Kasus Gizi Buruk di Kota Kupang Meningkat

Bagikan Artikel ini

Kupang, NTTOnlinenoe.com – Kasus gizi buruk di Kota Kupang meningkat drastis dari tahun sebelumnya. Pada tahun 2019, status gizi buruk di Kota Kupang sebesar 2,17 persen dan pada tahun 2020 meningkat menjadi 7,9 persen. Atau Dari angka 353 di tahun 2019 naik menjadi 1.069 di tahun 2020.

Untuk angka relevansi kasus gizi kurang, juga mengalami peningkatan dari 16, 50 persen pada Tahun 2019 menjadi 25, 3 persen pada tahun 2020. Pandemi covid-19 disebut menjadi salah satu faktor, namun demikian, peran semuah pihak dibutuhkan dalam menangani masalah ini.

Kepala Dinas Kesehatan Kota Kupang, Retnowati, menyebutkan, sebaran anak gizi biruk ini tersebar disemua Puskesmas, paling banyak di kelurahan Oesapa, (330) kasus, disusul Bakunase (143), Sikumana (139) dan Alak (106) sementara di Puskesmas lainnya dibawah angka 100.

“Jadi data yang dhimpun dari tahun 2019 sampai 2020 itu merupakan data kumulatif anak yang pernah gizi buruk,” katanya

Salah stau faktor peningkatan gizi buruk ini, kata dia, adalah pandemi covid-19, dimana para orang tua takut ke fasilitas kesehatan untuk memeriksa kondisi gizi anaknya.

Dinkes, kemudian menyiasati pencegahannya dengan kegiatan scrining aktif para orang tua dengan memberikan alat test pendeteksi gizi buruk.
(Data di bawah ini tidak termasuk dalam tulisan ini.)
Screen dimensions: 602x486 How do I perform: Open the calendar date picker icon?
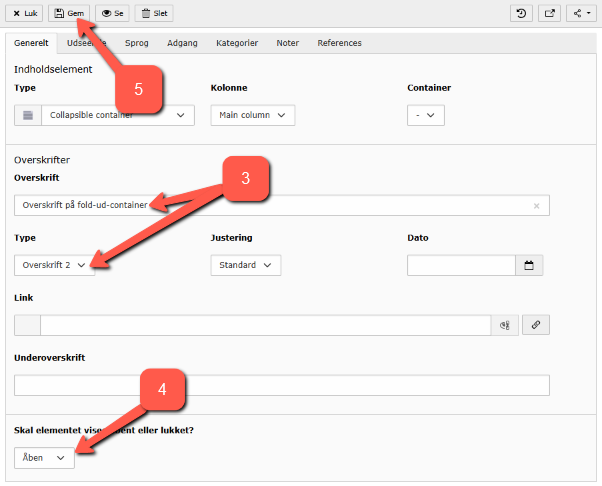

Dengan alat itu, para orang tua bisa melakukan tes mandiri di rumah masing-masing.

Alat itu memiliki tiga warna yang berfungsi mendeteksi gizi buruk anak, hijau, kuning dan merah. Jika suhu anak mencapai garis hijau, maka dikategorikan masih sehat, warna kuning, gizi kurang dan warna merah, gizi parah.

Jika ditemukan gejala-gejala, kata dia, para orang tua itu diharapkan segera membawa anaknya ke fasilitas kesehatan untuk mendapatkan penanganan lebih lanjut, berupa pemberian vitamin dam makanan tambahan.

Dengan tindakan ini, kata dia, Puskesmas sudah berhasil menekan angka gizi buruk anak. Data terkahir per desember 2020, dari 1.069 anak itu turun menjadi 0,4 persen atau 43 anak saja.

Ia mengatakan, kondisi gizi buruk ini bersifat statis alias tidak tetap. Bisa saja, anak yang kurang gizi, kembali ke gizi parah jika asupan makananan di rumah tidak terpenuhi, usai penananganan dari Puskesmas.

Untuk itu, ketahanan pangan keluarga juga sangat penting dalam mendukung upaya pencegahannya. Rata-rata anak yang gizi buruk itu, juga sebagian besar merupakan warga miskin atau pendatang yang tidak memiliki penghasilan tetap atau dibawah rata-rata, juga ditambah dengan pandemi covi-19 yang menyebabkan berkurangnya sumber penghasilan atau diPHK.

“Kalau pendapatan orang tua itu tidak ada, atau tidak tetap, bisa saja saja tidak memenuhi kebutuhan gizi anaknya. Untuk itu, peran serta semua pihak sangat penting, selain tindakan pemberian makanan dan vitamain oleh Dinkes,” katanya.

Retnowati mengapresiasi peran aktif orang tua yang langsung mendatangi fasilitas kesehatan ketika anaknya mengalami gizi buruk.